OK, now back to that fine print. Yes, ETFs are all of those things stated in the above paragraph, but there are some less, shall we say, publicized aspects to these funds. Often, and I do mean often, you will see many a “financial planner” talk up the low fees as the prime benefit of buying an ETF as opposed to a mutual fund. And, Yes the “management fees” and “expenses” of the typical ETF is indeed almost always lower than an open-ended mutual fund. [Note: “open-ended” just means that a fund can issue new shares as more people buy into the fund. These are typically what people think of as mutual funds. There is another category called closed-end funds, that for now, we can discuss another day.] But in addition to any commission that one might pay each time that they buy and sell their ETF, there is a little something called a “spread”. While, typically, especially in the very large ETFs, these spreads can be miniscule, there are more than a few instances where that is not the case. The spread refers to the difference between the bid price and ask price and as the Wall Street Journal put it, they are more than a little significant:
A lack of liquidity can lead to wide “bid-ask spreads,” or the gap between the price buyers are willing to pay for shares of an ETF and the price sellers are asking. The wider the spread, the bigger the bite taken out of investors’ returns every time they buy or sell. A lack of liquidity also may cause the ETF to trade at a large premium or discount to net asset value, or NAV—the value of the fund’s underlying holdings. That means an investor buying the fund may overpay for that portfolio, or an investor selling could get less than that basket of securities is worth.

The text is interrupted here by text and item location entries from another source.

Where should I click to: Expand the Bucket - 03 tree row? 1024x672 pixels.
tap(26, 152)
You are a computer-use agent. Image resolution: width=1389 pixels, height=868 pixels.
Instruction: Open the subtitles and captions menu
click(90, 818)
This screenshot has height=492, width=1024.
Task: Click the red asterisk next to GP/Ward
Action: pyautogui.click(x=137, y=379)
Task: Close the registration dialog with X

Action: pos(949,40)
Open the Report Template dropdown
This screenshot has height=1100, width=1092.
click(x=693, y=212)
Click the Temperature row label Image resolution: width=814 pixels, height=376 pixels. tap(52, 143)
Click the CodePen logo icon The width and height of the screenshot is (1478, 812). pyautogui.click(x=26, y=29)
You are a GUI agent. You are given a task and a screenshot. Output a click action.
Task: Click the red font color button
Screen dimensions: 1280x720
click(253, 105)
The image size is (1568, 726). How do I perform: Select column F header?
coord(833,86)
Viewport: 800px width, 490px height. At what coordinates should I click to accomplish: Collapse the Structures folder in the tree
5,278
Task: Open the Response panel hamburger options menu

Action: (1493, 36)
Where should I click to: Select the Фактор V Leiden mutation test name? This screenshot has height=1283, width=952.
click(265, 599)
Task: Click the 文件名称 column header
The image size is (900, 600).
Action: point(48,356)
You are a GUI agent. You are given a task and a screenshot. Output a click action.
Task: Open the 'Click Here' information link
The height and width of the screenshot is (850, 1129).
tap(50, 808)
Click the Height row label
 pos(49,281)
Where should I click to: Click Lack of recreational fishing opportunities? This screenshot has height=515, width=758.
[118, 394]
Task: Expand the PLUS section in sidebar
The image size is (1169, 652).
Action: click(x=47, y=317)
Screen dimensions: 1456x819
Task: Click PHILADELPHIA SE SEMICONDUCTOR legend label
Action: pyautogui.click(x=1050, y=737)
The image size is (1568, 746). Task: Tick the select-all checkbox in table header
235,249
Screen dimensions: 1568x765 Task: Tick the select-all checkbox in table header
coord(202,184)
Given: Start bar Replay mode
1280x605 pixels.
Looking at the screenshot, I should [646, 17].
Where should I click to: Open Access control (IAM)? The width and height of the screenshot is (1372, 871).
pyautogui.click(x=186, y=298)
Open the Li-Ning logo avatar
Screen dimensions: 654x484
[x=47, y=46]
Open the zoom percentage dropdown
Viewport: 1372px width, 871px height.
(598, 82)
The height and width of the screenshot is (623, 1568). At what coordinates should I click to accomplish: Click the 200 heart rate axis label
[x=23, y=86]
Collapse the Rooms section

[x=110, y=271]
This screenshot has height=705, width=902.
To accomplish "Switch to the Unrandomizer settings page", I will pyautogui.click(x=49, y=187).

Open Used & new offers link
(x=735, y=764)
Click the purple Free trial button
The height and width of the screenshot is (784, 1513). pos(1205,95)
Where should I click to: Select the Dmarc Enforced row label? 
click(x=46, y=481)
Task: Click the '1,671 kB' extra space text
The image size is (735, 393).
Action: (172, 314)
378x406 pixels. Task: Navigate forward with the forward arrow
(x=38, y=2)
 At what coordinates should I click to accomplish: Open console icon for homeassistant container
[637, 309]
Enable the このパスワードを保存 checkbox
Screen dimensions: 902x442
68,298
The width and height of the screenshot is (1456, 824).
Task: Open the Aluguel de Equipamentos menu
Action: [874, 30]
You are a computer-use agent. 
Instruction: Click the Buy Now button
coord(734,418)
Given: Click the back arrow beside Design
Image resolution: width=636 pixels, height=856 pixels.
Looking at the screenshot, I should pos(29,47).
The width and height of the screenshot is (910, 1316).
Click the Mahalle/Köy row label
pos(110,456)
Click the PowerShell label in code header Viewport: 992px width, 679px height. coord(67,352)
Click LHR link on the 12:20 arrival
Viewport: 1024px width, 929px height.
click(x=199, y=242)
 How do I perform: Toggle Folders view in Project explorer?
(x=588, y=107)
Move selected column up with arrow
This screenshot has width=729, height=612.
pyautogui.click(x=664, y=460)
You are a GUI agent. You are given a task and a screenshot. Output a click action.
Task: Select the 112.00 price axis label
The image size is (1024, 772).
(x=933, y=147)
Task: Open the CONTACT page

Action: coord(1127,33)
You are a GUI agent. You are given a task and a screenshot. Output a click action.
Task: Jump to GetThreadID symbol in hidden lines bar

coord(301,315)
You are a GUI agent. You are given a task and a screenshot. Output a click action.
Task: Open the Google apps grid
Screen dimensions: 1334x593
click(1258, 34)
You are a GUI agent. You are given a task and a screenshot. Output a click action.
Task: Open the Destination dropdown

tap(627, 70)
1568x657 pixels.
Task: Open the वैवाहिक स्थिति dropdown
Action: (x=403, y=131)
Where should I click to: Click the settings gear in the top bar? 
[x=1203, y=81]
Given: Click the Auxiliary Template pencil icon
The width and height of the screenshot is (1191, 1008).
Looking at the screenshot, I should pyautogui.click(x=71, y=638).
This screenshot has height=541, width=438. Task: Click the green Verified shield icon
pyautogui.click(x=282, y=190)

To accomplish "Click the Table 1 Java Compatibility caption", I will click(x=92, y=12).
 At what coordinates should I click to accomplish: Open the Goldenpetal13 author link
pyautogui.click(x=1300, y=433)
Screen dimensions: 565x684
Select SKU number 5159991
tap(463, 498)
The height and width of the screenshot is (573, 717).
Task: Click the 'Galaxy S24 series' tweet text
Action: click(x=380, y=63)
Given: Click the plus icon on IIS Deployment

That’s right. You can actually sell your fund for less than its worth. Oh, and if you ever want o buy it back they will happily sell it to you for more than it’s worth. Sound like a deal? And if you’re thinking that it sounds just like the commissions that you avoided by not using a broker, well you may have a pretty darned good point there. It’s just not the lightly traded, less popular ETFs that run into a few “liquidity” snags either (although, naturally they are the most vulnerable and likely). But in times of highly volatile activity, the problems can become fairly widespread. Markets such as municipal bonds and foreign stocks that are thought of as relatively large can become ensnared in times of heavy trading. In fact, on June 20th of this year, as the market was taking a beating of 350 some odd points, some traders threw in the towel. At one large bank they came right out and said no more and refused to take any redemption orders at all. Another trader volunteered to helpfully redeem some funds with “in kind” replacements, but not, you know, actual cash. Oh, and as a cherry on top, Wall Street’s geniuses mapped out all of the contingencies and concluded that what just happened could not really happen:
“The losses for ETFs today were far beyond what the most sophisticated financial risk models could have predicated for worst-case scenarios.”
Our money is in the very best of hands. Sheesh.